• **Directions for this task**
Reproduce the data exactly. Omit no record.

• **Data under study**
• • •

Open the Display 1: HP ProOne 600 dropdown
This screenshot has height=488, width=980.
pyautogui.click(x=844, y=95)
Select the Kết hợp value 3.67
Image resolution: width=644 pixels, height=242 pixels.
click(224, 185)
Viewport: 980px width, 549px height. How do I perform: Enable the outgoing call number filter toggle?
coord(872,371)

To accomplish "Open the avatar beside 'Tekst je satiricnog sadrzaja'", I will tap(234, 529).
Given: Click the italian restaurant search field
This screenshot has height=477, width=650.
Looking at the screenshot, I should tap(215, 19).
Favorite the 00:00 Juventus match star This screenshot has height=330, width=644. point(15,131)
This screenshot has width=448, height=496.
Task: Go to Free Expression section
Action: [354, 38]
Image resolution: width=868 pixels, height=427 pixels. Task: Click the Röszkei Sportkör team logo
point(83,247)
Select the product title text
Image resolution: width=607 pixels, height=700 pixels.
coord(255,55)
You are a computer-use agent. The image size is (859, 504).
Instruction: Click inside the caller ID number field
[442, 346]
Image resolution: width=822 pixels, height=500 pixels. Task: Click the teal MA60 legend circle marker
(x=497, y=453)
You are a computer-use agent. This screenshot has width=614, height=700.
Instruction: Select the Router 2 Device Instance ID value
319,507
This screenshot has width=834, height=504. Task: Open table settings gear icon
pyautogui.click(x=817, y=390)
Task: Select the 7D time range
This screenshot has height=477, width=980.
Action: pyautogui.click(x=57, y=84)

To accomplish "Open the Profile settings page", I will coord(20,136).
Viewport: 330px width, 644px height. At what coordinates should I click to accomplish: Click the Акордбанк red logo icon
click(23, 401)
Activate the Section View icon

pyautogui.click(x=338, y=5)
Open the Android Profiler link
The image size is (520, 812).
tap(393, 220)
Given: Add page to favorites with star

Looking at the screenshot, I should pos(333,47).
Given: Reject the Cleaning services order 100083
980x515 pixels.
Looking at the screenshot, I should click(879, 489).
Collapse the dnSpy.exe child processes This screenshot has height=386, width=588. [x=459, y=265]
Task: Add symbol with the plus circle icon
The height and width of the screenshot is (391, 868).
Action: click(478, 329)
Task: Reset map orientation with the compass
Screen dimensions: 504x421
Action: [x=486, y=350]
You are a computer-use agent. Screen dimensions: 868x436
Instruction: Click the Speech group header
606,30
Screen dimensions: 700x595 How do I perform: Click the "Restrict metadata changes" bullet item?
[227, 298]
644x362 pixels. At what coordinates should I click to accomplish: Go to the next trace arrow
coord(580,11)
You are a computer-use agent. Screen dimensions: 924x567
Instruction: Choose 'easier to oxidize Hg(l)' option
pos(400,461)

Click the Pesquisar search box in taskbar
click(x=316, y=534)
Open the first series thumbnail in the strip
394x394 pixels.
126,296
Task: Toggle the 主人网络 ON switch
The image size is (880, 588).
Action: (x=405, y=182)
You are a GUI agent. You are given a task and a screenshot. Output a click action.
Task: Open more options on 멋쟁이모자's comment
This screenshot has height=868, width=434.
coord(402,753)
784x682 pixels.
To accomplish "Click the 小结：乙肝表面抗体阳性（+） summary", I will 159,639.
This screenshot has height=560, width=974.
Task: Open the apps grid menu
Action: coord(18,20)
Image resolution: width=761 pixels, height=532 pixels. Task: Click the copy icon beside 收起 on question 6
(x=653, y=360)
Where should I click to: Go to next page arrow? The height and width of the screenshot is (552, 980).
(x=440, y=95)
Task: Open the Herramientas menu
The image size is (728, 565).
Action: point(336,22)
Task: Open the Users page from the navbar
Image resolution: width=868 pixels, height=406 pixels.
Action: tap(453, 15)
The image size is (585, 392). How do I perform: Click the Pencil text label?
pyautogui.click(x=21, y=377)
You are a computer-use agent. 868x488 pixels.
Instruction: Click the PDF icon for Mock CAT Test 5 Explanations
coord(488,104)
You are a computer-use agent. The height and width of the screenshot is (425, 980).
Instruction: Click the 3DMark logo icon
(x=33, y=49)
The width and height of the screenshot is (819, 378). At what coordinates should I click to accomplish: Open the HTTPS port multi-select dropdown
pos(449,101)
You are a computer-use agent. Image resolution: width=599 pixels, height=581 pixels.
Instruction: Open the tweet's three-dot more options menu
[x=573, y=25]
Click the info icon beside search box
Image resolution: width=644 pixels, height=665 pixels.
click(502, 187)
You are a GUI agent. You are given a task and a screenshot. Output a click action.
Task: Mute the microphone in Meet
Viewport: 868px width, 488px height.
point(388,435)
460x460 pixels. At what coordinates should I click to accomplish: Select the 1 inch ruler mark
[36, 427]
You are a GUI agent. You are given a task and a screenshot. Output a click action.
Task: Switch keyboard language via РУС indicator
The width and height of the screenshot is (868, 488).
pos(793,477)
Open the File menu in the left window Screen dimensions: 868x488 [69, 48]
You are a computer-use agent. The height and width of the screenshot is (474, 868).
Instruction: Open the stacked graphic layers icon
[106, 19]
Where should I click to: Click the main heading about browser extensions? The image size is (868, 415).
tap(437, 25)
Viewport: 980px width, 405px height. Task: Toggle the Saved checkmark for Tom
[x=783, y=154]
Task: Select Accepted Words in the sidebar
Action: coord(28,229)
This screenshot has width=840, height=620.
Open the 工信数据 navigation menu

• • •

• **Response area**
Open the Display 1: HP ProOne 600 dropdown
This screenshot has height=488, width=980.
pyautogui.click(x=844, y=95)
Select the Kết hợp value 3.67
Image resolution: width=644 pixels, height=242 pixels.
click(224, 185)
Viewport: 980px width, 549px height. How do I perform: Enable the outgoing call number filter toggle?
coord(872,371)

To accomplish "Open the avatar beside 'Tekst je satiricnog sadrzaja'", I will tap(234, 529).
Given: Click the italian restaurant search field
This screenshot has height=477, width=650.
Looking at the screenshot, I should tap(215, 19).
Favorite the 00:00 Juventus match star This screenshot has height=330, width=644. point(15,131)
This screenshot has width=448, height=496.
Task: Go to Free Expression section
Action: [354, 38]
Image resolution: width=868 pixels, height=427 pixels. Task: Click the Röszkei Sportkör team logo
point(83,247)
Select the product title text
Image resolution: width=607 pixels, height=700 pixels.
coord(255,55)
You are a computer-use agent. The image size is (859, 504).
Instruction: Click inside the caller ID number field
[442, 346]
Image resolution: width=822 pixels, height=500 pixels. Task: Click the teal MA60 legend circle marker
(x=497, y=453)
You are a computer-use agent. This screenshot has width=614, height=700.
Instruction: Select the Router 2 Device Instance ID value
319,507
This screenshot has width=834, height=504. Task: Open table settings gear icon
pyautogui.click(x=817, y=390)
Task: Select the 7D time range
This screenshot has height=477, width=980.
Action: pyautogui.click(x=57, y=84)

To accomplish "Open the Profile settings page", I will coord(20,136).
Viewport: 330px width, 644px height. At what coordinates should I click to accomplish: Click the Акордбанк red logo icon
click(23, 401)
Activate the Section View icon

pyautogui.click(x=338, y=5)
Open the Android Profiler link
The image size is (520, 812).
tap(393, 220)
Given: Add page to favorites with star

Looking at the screenshot, I should pos(333,47).
Given: Reject the Cleaning services order 100083
980x515 pixels.
Looking at the screenshot, I should click(879, 489).
Collapse the dnSpy.exe child processes This screenshot has height=386, width=588. [x=459, y=265]
Task: Add symbol with the plus circle icon
The height and width of the screenshot is (391, 868).
Action: click(478, 329)
Task: Reset map orientation with the compass
Screen dimensions: 504x421
Action: [x=486, y=350]
You are a computer-use agent. Screen dimensions: 868x436
Instruction: Click the Speech group header
606,30
Screen dimensions: 700x595 How do I perform: Click the "Restrict metadata changes" bullet item?
[227, 298]
644x362 pixels. At what coordinates should I click to accomplish: Go to the next trace arrow
coord(580,11)
You are a computer-use agent. Screen dimensions: 924x567
Instruction: Choose 'easier to oxidize Hg(l)' option
pos(400,461)

Click the Pesquisar search box in taskbar
click(x=316, y=534)
Open the first series thumbnail in the strip
394x394 pixels.
126,296
Task: Toggle the 主人网络 ON switch
The image size is (880, 588).
Action: (x=405, y=182)
You are a GUI agent. You are given a task and a screenshot. Output a click action.
Task: Open more options on 멋쟁이모자's comment
This screenshot has height=868, width=434.
coord(402,753)
784x682 pixels.
To accomplish "Click the 小结：乙肝表面抗体阳性（+） summary", I will 159,639.
This screenshot has height=560, width=974.
Task: Open the apps grid menu
Action: coord(18,20)
Image resolution: width=761 pixels, height=532 pixels. Task: Click the copy icon beside 收起 on question 6
(x=653, y=360)
Where should I click to: Go to next page arrow? The height and width of the screenshot is (552, 980).
(x=440, y=95)
Task: Open the Herramientas menu
The image size is (728, 565).
Action: point(336,22)
Task: Open the Users page from the navbar
Image resolution: width=868 pixels, height=406 pixels.
Action: tap(453, 15)
The image size is (585, 392). How do I perform: Click the Pencil text label?
pyautogui.click(x=21, y=377)
You are a computer-use agent. 868x488 pixels.
Instruction: Click the PDF icon for Mock CAT Test 5 Explanations
coord(488,104)
You are a computer-use agent. The height and width of the screenshot is (425, 980).
Instruction: Click the 3DMark logo icon
(x=33, y=49)
The width and height of the screenshot is (819, 378). At what coordinates should I click to accomplish: Open the HTTPS port multi-select dropdown
pos(449,101)
You are a computer-use agent. Image resolution: width=599 pixels, height=581 pixels.
Instruction: Open the tweet's three-dot more options menu
[x=573, y=25]
Click the info icon beside search box
Image resolution: width=644 pixels, height=665 pixels.
click(502, 187)
You are a GUI agent. You are given a task and a screenshot. Output a click action.
Task: Mute the microphone in Meet
Viewport: 868px width, 488px height.
point(388,435)
460x460 pixels. At what coordinates should I click to accomplish: Select the 1 inch ruler mark
[36, 427]
You are a GUI agent. You are given a task and a screenshot. Output a click action.
Task: Switch keyboard language via РУС indicator
The width and height of the screenshot is (868, 488).
pos(793,477)
Open the File menu in the left window Screen dimensions: 868x488 [69, 48]
You are a computer-use agent. The height and width of the screenshot is (474, 868).
Instruction: Open the stacked graphic layers icon
[106, 19]
Where should I click to: Click the main heading about browser extensions? The image size is (868, 415).
tap(437, 25)
Viewport: 980px width, 405px height. Task: Toggle the Saved checkmark for Tom
[x=783, y=154]
Task: Select Accepted Words in the sidebar
Action: coord(28,229)
This screenshot has width=840, height=620.
Open the 工信数据 navigation menu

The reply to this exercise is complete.